[START OF GIVEN ENTRIES]

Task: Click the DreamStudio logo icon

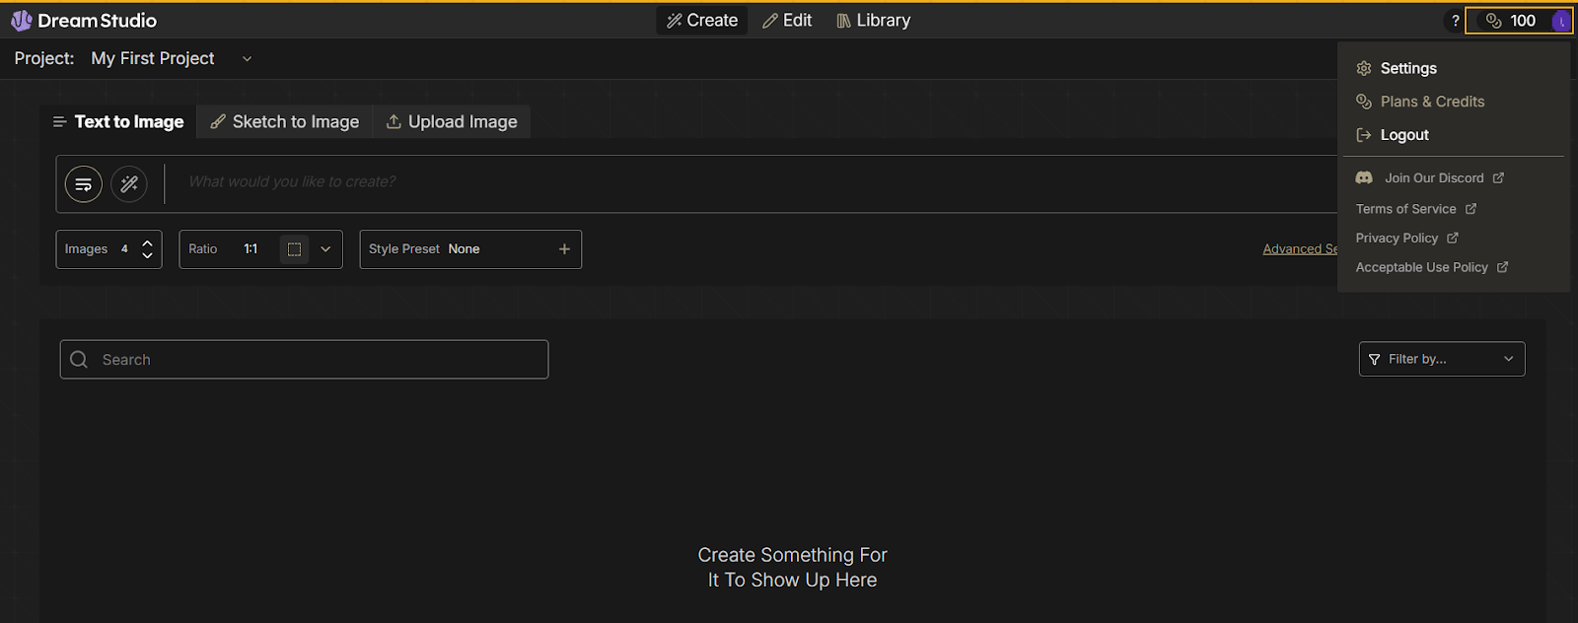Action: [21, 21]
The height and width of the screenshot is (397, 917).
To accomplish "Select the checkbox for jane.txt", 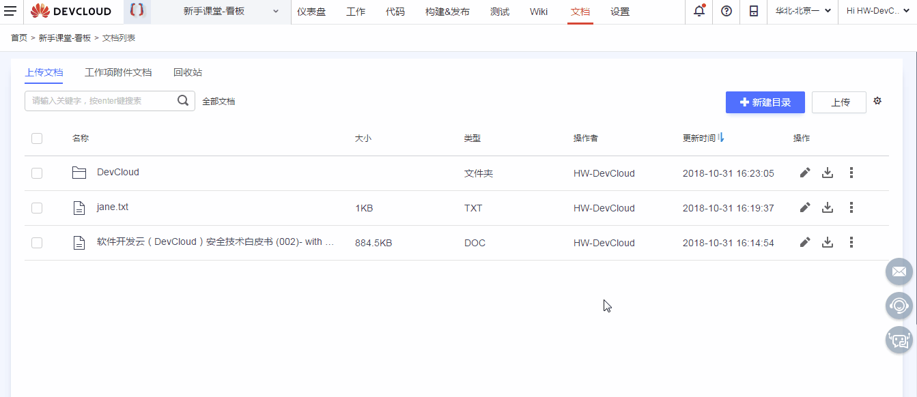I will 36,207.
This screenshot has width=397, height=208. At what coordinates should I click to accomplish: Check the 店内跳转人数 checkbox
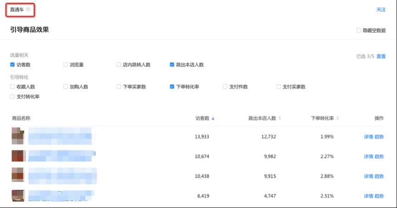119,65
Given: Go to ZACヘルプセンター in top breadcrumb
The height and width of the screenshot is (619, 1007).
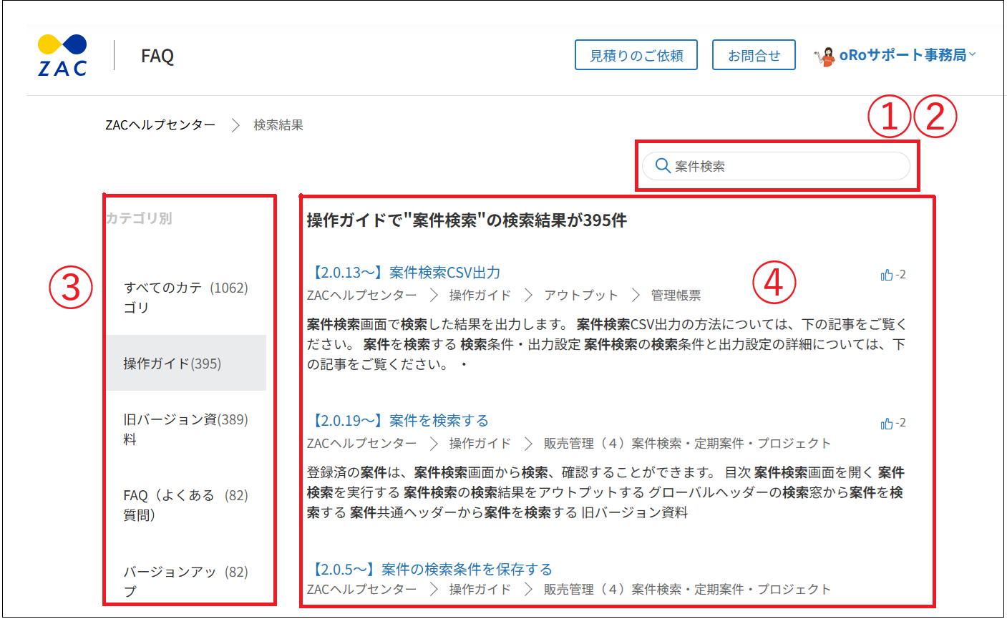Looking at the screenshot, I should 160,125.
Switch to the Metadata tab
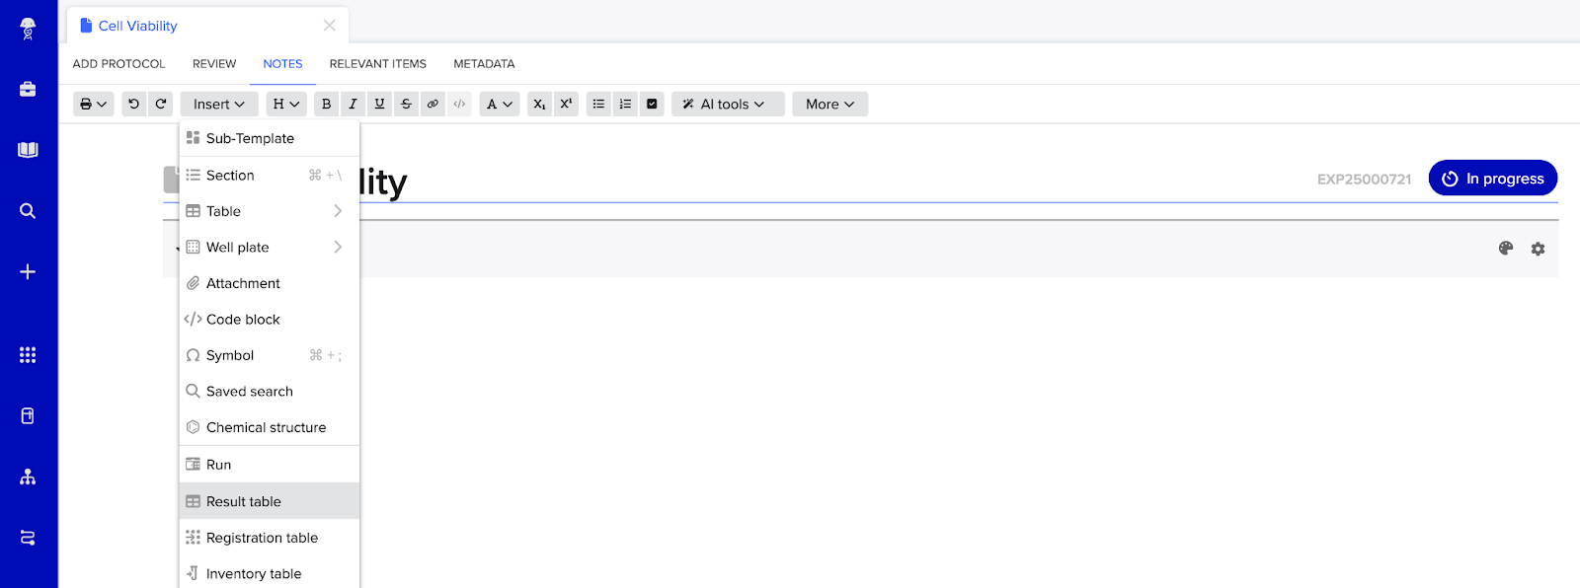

[END OF GIVEN ENTRIES]

■ **EXERCISE AIM**
Update the stretch from the line containing "Given: Go to ZACヘルプセンター in top breadcrumb" through the end of the entries by changing "Metadata" to "Details" and keeping everything else the same. Leave the pictures out of your answer.

■ **ANSWER TO THIS PROBLEM**
Given: Go to ZACヘルプセンター in top breadcrumb
The height and width of the screenshot is (619, 1007).
Looking at the screenshot, I should 160,125.
Switch to the Details tab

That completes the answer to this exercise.